Overview

Zanubrutinib in Combination With R-CHOP (ZaR-CHOP) for Newly Diagnosed Diffuse Large B-Cell Lymphoma

Status:
Suspended
Trial end date:
2023-12-31
Target enrollment:
0
Participant gender:
All
Summary
This phase Ib trial seeks to find out the best dose and possible side effects and/or benefits of zanubrutinib in combination with the R-CHOP in treating patients with newly diagnosed diffuse large B-cell lymphoma (DLBCL). Zanubrutinib is designed to block a protein called Bruton Tyrosine Kinase in order to stop cancer growth. R-CHOP is the acronym for the combination of five drugs: rituximab, cyclophosphamide, doxorubicin, vincristine and prednisone. It is the most widely used chemoimmunotherapy regimen for DLBCL and is considered the standard-of-care treatment for patients with DLBCL. Three of the drugs in R-CHOP (cyclophosphamide, doxorubicin and vincristine) are chemotherapy drugs. Rituximab is a type of immunotherapy and prednisone is a type of steroids.
Phase:
Phase 1
Accepts Healthy Volunteers?
No
Details
Lead Sponsor:
Yazeed Sawalha
Treatments:
Antibodies
Antibodies, Monoclonal
Antineoplastic Agents, Immunological
Cortisone
Cyclophosphamide
Doxorubicin
Immunoglobulins
Liposomal doxorubicin
Prednisone
Rituximab
Vincristine
Zanubrutinib
Criteria
Inclusion Criteria:

- Patients must have histologically confirmed DLBCL, irrespective of cell-of-origin.
Patients with previously diagnosed indolent lymphoma (follicular lymphoma and marginal
zone lymphoma but not small lymphocytic lymphoma) who have transformed to DLBCL are
eligible only if they have not previously been treated for indolent lymphoma except
for local radiation for early-stage disease

- Patients may have received brief treatment with glucocorticoids (up to 250 mg/day
prednisone or equivalent for a maximum of 10 days) and/or 1 cycle of chemotherapy such
as R-CHOP (or some component[s] thereof) for the diagnosis of B-cell lymphoma provided
they had staging computed tomography (CT) and/or positron emission tomography (PET)/CT
scans prior to glucocorticoids and/or chemotherapy. Treatment must occur within 28
days prior to enrollment

- Age >= 18 years. Because no dosing or adverse event data are currently available on
the use of zanubrutinib in combination with R-CHOP in patients <18 years of age,
children are excluded from this study

- Eastern Cooperative Oncology Group (ECOG) performance status =< 2. Performance status
of 3 will be accepted if the impairment is caused by DLBCL complications and
improvement is expected once therapy is initiated

- Measurable disease (defined as >= 1.5cm in diameter) or at least one PET
fludeoxyglucose F-18 (FDG) avid area of disease

- Patients must have adequate hematologic, hepatic, and renal function as defined below:

- Hemoglobin >= 7.0 g/dL

- Absolute neutrophil count (ANC) > 1,000/mcL

- Platelet count > 75,000/mcL

- Total bilirubin =< 1.5 x the upper limit of the normal range (ULN) (unless due to
Gilbert's disease)

- Aspartate aminotransferase (AST) (serum glutamic oxaloacetic transaminase [SGOT]) <
2.5 x institutional ULN

- Alanine aminotransferase (ALT) (serum glutamic pyruvic transaminase [SGPT]) < 2.5 x
institutional ULN

- Creatinine clearance > 40 mL/min calculated by Cockcroft-Gault

- Adequate cardiac function with a left ventricular ejection fraction (LVEF) >= 50% as
assessed by echocardiogram or MUGA (Multigated acquisition scan)

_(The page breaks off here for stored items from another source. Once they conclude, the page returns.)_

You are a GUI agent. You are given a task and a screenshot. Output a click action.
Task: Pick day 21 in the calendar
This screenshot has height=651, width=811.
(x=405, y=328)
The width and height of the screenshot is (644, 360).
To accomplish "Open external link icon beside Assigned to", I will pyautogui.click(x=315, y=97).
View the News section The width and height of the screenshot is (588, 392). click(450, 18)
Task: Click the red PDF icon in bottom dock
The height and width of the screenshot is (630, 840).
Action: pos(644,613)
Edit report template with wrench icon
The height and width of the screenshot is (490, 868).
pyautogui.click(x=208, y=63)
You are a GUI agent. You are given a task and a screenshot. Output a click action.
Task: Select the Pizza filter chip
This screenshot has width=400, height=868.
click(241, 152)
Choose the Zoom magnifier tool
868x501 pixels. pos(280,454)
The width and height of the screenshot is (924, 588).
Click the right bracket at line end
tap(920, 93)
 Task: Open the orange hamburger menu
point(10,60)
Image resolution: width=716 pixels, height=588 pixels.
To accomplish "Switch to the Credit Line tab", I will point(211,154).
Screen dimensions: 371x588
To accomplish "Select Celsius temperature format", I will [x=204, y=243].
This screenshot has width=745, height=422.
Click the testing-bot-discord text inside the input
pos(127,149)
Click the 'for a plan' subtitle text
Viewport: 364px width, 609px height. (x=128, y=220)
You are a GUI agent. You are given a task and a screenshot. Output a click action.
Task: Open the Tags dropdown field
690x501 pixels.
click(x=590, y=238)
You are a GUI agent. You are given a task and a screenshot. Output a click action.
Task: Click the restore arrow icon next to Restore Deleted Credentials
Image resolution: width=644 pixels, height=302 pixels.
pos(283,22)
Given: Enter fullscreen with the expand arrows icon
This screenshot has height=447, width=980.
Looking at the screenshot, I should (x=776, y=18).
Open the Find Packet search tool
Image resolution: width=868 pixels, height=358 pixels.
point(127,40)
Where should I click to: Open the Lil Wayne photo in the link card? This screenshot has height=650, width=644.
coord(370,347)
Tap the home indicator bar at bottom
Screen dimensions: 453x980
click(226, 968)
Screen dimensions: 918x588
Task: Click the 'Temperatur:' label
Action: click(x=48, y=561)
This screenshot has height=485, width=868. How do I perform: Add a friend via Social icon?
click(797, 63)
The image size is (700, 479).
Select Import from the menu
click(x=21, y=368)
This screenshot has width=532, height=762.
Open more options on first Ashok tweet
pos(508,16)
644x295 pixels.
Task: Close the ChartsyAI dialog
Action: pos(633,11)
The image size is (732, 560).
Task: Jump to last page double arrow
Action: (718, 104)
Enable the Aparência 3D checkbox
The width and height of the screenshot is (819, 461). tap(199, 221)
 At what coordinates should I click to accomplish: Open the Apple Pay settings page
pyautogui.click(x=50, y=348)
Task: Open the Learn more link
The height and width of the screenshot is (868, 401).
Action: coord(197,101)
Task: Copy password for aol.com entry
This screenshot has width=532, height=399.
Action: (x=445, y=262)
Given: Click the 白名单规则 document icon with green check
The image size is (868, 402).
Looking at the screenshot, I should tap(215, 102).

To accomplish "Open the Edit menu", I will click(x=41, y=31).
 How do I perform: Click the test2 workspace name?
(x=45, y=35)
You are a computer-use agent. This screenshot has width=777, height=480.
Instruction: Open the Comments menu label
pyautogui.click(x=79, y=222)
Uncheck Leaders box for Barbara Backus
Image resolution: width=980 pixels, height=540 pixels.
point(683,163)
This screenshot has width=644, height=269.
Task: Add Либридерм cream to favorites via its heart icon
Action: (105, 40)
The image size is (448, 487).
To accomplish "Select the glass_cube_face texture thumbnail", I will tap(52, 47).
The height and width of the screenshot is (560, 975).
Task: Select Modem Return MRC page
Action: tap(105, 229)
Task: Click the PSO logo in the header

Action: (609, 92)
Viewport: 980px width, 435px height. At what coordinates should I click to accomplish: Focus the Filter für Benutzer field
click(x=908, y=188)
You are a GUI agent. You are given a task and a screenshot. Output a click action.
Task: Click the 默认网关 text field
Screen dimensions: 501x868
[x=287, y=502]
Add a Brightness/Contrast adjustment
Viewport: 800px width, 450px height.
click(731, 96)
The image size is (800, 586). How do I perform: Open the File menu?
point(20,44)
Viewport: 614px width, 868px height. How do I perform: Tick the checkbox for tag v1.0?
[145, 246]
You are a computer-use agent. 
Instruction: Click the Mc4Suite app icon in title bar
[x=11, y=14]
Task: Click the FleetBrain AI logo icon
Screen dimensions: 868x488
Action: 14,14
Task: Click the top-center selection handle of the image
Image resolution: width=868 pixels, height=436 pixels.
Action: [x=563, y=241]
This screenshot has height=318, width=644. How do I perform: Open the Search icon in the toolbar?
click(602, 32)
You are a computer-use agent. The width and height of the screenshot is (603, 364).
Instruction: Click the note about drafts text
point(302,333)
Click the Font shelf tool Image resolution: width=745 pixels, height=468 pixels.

- The effects of zanubrutinib on the developing human fetus are unknown. For this reason
and because chemotherapeutic agents used in this study are known to be teratogenic,
women of child-bearing potential and men must agree to use adequate contraception
(double barrier method of birth control or abstinence) 2 weeks prior to initiation of
treatment, for the duration of study participation and for 3 months after completing
treatment. Should a woman become pregnant or suspect that she is pregnant while she or
her partner is participating in this study, she should inform the treating physician
immediately. Men must agree to refrain from sperm donation for at least 90 days after
the last dose of zanubrutinib

- Women of childbearing potential must have a negative serum (beta-human chorionic
gonadotropin [beta-hCG]) or urine pregnancy test at screening. Women who are pregnant
or breastfeeding are ineligible for this study

- Patients must have the ability to understand and the willingness to sign a written
informed consent document and Health Insurance Portability and Accountability Act
(HIPAA) consent document. Voluntary written consent must be given before performance
of any study-related procedure not part of standard medical care, with the
understanding that consent may be withdrawn by the patient at any time without
prejudice to future medical care

- International Prognostic Index must be documented:

- ECOG performance status >= 2 (1 point)

- Age >= 60 (1 point)

- >= 2 extranodal sites (1 point)

- Lactate dehydrogenase measurement (LDH) > upper limit of normal (1 point)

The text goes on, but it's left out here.